Please reproduce all the records exactly while leaving out their pictures.

Data section
%%

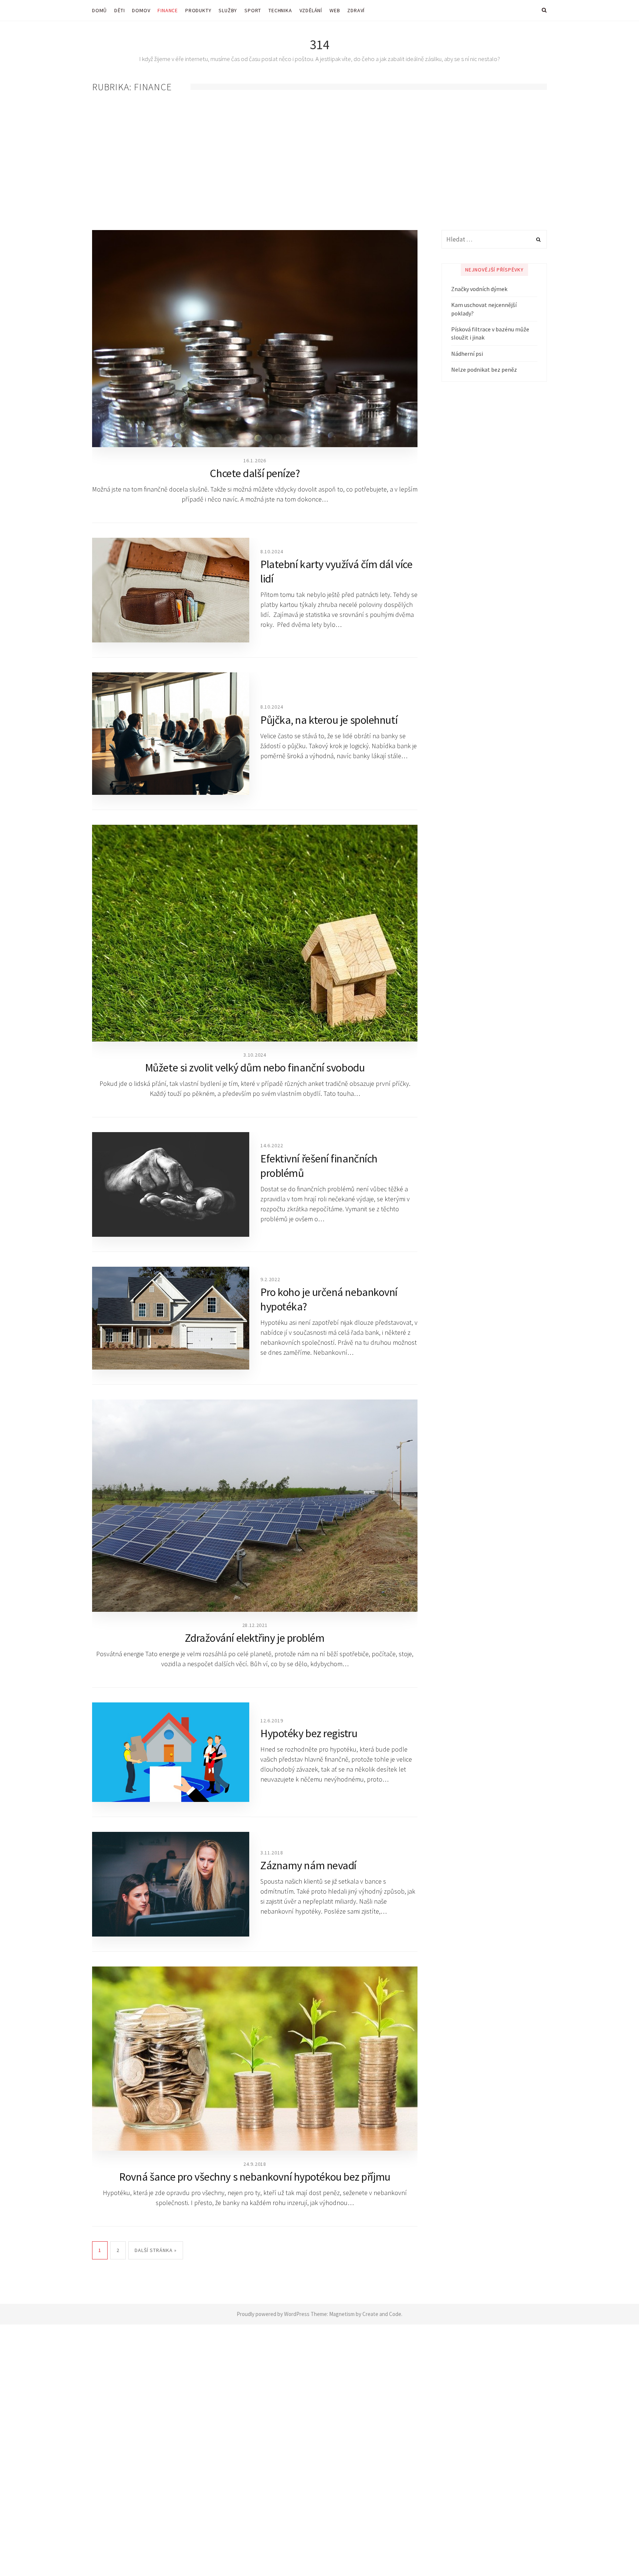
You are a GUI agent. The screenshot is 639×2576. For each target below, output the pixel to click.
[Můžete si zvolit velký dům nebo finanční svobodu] (254, 933)
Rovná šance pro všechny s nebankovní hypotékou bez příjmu (254, 2177)
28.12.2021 (255, 1625)
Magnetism (342, 2313)
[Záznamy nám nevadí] (170, 1884)
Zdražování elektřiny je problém (254, 1638)
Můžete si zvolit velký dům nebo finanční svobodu (255, 1067)
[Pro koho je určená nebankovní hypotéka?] (170, 1318)
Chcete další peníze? (255, 473)
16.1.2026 (254, 460)
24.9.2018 (254, 2164)
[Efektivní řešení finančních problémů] (170, 1184)
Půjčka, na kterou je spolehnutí (329, 720)
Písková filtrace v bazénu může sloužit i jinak (490, 333)
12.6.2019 (271, 1720)
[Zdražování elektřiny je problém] (254, 1506)
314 (319, 44)
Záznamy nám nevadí (308, 1865)
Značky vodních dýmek (479, 289)
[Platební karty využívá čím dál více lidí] (170, 590)
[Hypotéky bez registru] (170, 1752)
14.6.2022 (271, 1145)
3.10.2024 (254, 1054)
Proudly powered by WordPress (273, 2313)
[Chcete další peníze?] (254, 338)
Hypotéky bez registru (309, 1733)
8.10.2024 (271, 551)
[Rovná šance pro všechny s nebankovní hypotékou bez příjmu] (254, 2058)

%%

The completed task
You are a GUI agent. The screenshot is 639×2576. For each target below, output the pixel to click.
[Můžete si zvolit velký dům nebo finanční svobodu] (254, 933)
Rovná šance pro všechny s nebankovní hypotékou bez příjmu (254, 2177)
28.12.2021 (255, 1625)
Magnetism (342, 2313)
[Záznamy nám nevadí] (170, 1884)
Zdražování elektřiny je problém (254, 1638)
Můžete si zvolit velký dům nebo finanční svobodu (255, 1067)
[Pro koho je určená nebankovní hypotéka?] (170, 1318)
Chcete další peníze? (255, 473)
16.1.2026 (254, 460)
24.9.2018 (254, 2164)
[Efektivní řešení finančních problémů] (170, 1184)
Půjčka, na kterou je spolehnutí (329, 720)
Písková filtrace v bazénu může sloužit i jinak (490, 333)
12.6.2019 (271, 1720)
[Zdražování elektřiny je problém] (254, 1506)
314 (319, 44)
Záznamy nám nevadí (308, 1865)
Značky vodních dýmek (479, 289)
[Platební karty využívá čím dál více lidí] (170, 590)
[Hypotéky bez registru] (170, 1752)
14.6.2022 (271, 1145)
3.10.2024 (254, 1054)
Proudly powered by WordPress (273, 2313)
[Chcete další peníze?] (254, 338)
Hypotéky bez registru (309, 1733)
8.10.2024 (271, 551)
[Rovná šance pro všechny s nebankovní hypotékou bez příjmu] (254, 2058)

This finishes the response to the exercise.